When I heard about the tornado, I didn't feel that bad about it because I knew that Washington of all places would have the means to recover. It isn't like we live in an under-resourced town, we live in America and are pretty wealthy. I guess I lacked sympathy, but I thought I was just keeping perspective.
Now my thoughts have become a complete jumbled mess, and I am experiencing a lot of apathy with most aspects of my life. The only reason I've kept at this is probably because my fear of failure and giving up is still stronger than my lack of motivation.
I think more often that not, I feel thankful for the tornado. And not because I'm optimistic, but because I think we needed to be shaken up in some ways.

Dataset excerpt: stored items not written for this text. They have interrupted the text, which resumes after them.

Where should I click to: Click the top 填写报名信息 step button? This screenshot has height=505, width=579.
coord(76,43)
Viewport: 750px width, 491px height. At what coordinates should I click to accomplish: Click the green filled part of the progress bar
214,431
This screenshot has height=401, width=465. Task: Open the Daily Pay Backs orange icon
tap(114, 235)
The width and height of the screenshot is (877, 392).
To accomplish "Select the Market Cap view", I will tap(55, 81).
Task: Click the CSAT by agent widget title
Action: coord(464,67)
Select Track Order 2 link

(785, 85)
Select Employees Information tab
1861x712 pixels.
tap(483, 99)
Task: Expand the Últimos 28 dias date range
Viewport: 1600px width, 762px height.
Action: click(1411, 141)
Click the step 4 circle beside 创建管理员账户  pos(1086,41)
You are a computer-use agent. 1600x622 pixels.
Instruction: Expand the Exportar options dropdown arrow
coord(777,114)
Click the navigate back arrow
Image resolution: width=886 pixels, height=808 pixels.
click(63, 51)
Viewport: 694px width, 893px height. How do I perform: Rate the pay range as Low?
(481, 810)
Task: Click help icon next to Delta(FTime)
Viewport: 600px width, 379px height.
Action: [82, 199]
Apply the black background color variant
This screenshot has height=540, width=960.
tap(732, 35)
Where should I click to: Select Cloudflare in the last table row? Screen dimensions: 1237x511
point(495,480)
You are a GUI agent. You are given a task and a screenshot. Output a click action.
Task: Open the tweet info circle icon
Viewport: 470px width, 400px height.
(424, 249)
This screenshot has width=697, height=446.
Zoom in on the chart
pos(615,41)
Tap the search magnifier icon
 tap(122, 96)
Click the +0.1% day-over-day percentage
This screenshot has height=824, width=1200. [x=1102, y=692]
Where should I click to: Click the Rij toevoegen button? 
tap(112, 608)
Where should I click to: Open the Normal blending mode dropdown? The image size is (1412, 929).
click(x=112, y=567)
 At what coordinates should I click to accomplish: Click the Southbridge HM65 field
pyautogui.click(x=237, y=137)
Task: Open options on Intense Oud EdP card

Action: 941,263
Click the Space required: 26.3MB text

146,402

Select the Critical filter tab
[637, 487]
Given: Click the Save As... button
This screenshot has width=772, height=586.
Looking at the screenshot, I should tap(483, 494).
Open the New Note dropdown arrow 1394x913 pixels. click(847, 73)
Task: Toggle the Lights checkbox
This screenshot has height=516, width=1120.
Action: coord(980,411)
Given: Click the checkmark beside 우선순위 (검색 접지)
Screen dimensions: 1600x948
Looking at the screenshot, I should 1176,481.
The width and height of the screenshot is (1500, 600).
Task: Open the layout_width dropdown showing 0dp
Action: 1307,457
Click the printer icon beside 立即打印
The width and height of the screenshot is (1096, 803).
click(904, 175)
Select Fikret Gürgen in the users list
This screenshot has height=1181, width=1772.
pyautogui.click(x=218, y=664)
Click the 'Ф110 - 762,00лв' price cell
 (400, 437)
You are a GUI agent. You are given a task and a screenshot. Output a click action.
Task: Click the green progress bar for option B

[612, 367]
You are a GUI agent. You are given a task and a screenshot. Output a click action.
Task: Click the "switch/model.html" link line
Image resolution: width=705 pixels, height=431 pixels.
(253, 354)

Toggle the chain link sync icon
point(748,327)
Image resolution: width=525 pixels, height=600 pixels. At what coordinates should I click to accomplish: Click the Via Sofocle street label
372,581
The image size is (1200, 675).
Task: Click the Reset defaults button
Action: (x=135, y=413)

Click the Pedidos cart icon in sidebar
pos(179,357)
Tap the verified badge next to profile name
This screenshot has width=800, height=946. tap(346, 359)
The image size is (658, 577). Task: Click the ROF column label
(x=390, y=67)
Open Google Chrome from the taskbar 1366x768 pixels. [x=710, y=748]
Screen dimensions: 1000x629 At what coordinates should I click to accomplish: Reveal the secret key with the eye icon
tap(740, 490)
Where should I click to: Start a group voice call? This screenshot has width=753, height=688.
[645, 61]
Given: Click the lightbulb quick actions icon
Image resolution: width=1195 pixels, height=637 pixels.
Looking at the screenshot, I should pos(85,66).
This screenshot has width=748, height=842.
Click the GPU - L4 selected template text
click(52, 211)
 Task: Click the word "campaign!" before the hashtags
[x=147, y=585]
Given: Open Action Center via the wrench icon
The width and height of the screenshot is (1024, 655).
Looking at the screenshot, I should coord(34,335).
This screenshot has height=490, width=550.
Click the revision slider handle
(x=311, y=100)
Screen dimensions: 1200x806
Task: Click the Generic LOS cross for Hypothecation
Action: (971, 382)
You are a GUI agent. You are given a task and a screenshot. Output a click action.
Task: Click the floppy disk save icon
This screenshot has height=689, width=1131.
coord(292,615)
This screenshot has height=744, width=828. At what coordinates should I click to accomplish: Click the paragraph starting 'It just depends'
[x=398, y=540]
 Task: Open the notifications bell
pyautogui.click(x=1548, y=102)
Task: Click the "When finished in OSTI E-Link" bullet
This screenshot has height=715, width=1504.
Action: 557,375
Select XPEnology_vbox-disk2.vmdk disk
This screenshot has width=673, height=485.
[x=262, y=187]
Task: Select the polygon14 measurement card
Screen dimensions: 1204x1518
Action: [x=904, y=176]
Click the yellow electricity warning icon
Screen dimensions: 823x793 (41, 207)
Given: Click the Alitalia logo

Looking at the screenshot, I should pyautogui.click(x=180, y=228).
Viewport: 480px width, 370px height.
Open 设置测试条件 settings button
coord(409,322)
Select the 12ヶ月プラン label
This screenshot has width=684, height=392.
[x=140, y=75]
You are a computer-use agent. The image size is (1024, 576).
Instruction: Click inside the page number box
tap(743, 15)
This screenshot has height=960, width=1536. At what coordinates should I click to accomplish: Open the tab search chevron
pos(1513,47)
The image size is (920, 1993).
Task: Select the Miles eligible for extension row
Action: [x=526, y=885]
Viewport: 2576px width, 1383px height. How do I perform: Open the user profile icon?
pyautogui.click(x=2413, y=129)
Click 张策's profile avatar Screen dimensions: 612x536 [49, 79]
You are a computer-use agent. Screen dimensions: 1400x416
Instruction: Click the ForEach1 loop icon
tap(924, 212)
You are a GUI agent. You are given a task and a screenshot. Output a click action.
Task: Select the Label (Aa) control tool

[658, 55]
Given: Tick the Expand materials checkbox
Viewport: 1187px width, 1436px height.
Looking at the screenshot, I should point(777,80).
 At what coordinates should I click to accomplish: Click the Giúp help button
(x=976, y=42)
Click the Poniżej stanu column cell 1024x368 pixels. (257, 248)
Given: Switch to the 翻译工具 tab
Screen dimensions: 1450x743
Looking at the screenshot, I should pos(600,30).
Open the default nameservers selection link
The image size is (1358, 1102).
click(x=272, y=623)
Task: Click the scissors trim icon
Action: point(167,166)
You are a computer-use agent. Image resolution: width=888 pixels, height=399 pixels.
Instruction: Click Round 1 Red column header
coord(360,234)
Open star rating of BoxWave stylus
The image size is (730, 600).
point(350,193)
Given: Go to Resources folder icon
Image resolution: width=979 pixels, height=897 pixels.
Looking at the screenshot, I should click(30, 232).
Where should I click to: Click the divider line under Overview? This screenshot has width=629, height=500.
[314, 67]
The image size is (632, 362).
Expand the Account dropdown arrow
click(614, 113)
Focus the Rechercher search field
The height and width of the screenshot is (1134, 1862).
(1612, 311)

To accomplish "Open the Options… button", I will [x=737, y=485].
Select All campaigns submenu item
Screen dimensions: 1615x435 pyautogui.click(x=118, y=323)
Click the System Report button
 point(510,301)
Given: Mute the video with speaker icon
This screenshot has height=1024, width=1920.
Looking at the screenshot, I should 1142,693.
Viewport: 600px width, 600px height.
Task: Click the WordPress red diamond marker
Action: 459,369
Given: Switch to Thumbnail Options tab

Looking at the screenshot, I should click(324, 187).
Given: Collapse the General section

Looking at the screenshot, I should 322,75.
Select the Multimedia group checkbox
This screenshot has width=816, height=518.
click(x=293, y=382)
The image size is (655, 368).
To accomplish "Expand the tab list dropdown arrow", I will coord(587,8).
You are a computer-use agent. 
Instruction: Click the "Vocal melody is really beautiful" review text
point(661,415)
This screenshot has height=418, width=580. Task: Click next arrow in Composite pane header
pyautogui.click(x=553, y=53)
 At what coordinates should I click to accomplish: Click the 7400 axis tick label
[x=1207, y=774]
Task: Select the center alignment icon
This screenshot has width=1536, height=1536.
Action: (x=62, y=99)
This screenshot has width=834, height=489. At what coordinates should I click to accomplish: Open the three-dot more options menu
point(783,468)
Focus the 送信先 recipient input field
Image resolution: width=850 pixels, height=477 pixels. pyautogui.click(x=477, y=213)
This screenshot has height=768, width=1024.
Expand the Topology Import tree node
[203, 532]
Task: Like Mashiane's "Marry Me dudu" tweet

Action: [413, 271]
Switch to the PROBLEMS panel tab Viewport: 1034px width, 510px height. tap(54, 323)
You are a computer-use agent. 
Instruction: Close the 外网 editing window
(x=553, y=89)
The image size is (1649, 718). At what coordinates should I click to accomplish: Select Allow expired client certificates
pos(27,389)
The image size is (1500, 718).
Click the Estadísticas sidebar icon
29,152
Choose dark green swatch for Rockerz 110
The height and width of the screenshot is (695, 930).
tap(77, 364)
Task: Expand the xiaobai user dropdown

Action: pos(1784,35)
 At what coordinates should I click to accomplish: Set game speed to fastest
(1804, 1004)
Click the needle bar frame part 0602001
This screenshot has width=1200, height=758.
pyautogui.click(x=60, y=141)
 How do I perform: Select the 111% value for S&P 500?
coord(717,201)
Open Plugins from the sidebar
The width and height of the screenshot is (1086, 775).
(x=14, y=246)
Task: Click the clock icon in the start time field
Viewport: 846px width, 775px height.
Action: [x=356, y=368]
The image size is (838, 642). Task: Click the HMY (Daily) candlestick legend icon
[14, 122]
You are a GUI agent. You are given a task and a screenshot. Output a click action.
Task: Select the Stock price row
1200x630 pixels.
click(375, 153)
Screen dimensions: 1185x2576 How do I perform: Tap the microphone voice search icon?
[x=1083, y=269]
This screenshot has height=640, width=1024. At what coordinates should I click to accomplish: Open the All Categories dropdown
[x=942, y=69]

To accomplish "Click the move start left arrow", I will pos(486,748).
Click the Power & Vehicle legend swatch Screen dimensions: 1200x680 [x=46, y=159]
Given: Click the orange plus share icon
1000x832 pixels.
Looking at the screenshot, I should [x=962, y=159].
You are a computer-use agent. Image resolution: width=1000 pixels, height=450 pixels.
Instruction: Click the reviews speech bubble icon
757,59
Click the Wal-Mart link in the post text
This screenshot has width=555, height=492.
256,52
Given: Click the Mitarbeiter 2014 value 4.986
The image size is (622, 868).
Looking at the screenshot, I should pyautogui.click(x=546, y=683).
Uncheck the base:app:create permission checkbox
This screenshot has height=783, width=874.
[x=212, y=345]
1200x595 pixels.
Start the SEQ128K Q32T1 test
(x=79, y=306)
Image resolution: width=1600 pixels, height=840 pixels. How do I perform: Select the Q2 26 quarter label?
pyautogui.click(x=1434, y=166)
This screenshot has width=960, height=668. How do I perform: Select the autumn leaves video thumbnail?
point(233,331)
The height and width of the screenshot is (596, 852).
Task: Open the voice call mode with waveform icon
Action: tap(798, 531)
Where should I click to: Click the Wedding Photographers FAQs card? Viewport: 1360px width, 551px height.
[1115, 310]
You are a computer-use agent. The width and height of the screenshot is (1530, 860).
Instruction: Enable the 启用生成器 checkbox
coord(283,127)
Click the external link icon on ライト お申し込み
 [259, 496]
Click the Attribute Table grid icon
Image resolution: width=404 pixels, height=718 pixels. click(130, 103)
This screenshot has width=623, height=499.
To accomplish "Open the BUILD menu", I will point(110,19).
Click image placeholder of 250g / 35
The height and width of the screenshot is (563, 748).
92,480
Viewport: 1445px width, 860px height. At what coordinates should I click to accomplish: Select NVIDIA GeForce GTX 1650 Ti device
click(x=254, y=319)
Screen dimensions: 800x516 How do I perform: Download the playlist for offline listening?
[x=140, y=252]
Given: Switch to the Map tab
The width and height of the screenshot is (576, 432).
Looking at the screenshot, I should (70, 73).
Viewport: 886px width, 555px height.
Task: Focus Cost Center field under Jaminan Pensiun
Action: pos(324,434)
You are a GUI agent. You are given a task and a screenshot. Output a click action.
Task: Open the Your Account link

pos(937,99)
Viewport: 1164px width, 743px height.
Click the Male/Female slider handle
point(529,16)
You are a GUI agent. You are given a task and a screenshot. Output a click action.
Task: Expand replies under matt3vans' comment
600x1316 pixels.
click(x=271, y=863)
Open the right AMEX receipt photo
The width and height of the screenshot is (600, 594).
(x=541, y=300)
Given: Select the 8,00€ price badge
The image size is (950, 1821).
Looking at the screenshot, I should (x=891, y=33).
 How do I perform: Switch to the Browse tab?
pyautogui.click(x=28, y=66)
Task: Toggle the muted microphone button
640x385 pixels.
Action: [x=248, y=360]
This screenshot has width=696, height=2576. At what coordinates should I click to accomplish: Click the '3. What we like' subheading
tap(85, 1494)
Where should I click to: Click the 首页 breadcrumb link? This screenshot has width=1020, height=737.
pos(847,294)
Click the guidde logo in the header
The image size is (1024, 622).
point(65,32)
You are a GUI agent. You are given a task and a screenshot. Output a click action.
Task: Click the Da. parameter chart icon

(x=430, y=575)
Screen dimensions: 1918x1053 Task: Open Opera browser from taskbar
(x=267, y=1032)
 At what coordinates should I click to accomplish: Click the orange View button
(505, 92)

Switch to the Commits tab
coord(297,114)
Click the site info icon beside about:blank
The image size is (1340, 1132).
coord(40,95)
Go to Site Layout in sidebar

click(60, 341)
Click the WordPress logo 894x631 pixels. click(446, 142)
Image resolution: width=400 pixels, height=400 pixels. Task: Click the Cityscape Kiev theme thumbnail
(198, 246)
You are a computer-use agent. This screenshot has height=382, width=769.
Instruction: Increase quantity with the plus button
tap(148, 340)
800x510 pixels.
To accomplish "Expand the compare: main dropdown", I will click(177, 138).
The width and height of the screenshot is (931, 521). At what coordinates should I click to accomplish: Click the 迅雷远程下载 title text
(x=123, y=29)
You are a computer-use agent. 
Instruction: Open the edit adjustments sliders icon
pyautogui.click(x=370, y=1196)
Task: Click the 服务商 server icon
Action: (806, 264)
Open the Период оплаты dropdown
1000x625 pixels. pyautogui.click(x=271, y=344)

Every day I sit with this wall and wait for someone to look interested. I smile, sometimes wave, and people just walk by. What happened to acknowledging one another? And what scares me most is that I don't know that I would respond any differently. Yet, everyday God sends at least one person and my faith in humanity finds restoration. I've had strangers stop and bring me food, offer to help in ways unimaginable, or open up completely to me about their lives. Which makes me think that the place to start with this whole mess is honesty, which is why I shared some negative, embarassing confessions that make me feel like I'm not a great person.
And I want to invite you to be honest too, because I have a hunch that is where healing starts.